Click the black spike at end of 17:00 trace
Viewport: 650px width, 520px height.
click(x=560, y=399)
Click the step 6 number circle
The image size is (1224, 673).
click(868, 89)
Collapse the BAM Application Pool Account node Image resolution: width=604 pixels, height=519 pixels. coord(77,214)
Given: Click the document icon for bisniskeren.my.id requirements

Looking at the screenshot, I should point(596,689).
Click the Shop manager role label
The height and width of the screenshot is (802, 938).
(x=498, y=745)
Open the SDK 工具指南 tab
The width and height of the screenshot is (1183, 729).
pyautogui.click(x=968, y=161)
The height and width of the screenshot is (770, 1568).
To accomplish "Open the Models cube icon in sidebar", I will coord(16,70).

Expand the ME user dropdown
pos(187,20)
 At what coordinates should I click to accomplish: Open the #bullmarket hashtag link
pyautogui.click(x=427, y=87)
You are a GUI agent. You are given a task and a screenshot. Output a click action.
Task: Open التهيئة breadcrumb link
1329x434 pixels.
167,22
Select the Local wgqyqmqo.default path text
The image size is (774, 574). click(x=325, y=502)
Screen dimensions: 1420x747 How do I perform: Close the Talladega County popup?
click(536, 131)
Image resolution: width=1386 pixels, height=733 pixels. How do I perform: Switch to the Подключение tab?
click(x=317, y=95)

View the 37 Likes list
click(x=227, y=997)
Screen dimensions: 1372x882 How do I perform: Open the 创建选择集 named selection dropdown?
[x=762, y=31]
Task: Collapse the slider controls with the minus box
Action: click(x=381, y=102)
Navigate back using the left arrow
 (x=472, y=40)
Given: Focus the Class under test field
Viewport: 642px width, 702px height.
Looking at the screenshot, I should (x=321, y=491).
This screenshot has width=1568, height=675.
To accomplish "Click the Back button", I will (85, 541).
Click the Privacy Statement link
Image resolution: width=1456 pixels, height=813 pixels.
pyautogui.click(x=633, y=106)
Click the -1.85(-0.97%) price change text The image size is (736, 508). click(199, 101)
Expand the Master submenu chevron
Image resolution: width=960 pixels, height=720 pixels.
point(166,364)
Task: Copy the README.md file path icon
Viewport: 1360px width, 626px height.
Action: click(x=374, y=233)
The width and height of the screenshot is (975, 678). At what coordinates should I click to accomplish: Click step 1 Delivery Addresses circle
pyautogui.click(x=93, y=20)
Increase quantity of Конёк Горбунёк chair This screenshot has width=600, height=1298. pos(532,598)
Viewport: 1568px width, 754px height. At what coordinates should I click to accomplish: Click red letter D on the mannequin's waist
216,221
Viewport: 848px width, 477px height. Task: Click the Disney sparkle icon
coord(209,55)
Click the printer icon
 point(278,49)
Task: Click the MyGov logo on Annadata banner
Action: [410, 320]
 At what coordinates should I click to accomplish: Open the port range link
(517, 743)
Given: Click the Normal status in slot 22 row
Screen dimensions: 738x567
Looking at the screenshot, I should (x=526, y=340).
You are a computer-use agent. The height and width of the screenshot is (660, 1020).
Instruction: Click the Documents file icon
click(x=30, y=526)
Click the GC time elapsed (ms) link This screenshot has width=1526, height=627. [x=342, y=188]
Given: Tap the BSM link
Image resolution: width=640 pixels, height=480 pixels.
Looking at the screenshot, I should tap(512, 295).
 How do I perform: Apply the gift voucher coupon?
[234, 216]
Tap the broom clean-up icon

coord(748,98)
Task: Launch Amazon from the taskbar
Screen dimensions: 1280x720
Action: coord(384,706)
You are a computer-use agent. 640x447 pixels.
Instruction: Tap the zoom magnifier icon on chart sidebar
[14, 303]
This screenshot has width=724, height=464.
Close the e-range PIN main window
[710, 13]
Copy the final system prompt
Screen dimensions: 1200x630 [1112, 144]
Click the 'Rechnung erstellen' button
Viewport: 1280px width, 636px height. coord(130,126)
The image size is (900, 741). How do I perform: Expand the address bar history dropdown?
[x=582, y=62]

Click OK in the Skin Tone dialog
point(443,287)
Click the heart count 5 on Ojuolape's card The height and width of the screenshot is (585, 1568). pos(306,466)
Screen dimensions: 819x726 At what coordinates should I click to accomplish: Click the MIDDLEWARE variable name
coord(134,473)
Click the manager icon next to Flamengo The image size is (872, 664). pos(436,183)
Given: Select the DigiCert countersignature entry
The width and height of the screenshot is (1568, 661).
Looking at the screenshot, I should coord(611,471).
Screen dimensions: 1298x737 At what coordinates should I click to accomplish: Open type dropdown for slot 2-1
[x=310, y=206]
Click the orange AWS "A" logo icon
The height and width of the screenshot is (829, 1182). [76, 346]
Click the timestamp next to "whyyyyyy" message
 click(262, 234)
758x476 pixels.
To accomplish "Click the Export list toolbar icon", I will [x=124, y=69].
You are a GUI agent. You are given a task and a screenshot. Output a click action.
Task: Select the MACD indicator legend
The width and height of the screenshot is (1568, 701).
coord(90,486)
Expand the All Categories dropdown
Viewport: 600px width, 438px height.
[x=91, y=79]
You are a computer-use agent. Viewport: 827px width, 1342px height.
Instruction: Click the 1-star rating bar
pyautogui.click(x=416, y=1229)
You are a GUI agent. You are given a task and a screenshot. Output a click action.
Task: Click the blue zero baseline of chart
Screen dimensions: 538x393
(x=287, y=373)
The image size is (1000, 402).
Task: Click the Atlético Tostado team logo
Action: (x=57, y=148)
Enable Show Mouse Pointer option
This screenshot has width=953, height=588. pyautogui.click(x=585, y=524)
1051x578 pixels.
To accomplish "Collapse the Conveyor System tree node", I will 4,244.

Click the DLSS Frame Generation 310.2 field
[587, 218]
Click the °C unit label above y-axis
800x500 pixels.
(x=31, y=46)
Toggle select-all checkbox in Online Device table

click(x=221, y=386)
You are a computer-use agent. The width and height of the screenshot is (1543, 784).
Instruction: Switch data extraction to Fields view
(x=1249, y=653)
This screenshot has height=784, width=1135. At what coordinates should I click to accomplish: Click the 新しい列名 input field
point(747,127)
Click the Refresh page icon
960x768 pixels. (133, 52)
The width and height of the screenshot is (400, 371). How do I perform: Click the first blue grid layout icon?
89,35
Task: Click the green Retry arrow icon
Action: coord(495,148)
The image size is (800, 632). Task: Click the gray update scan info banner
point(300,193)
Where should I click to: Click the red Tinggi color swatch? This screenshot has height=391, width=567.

--------------------------------------------------

## Exercise prompt
Copy every line from the entries that contains the word "node".

## Solution to this exercise
Collapse the BAM Application Pool Account node Image resolution: width=604 pixels, height=519 pixels. coord(77,214)
To accomplish "Collapse the Conveyor System tree node", I will 4,244.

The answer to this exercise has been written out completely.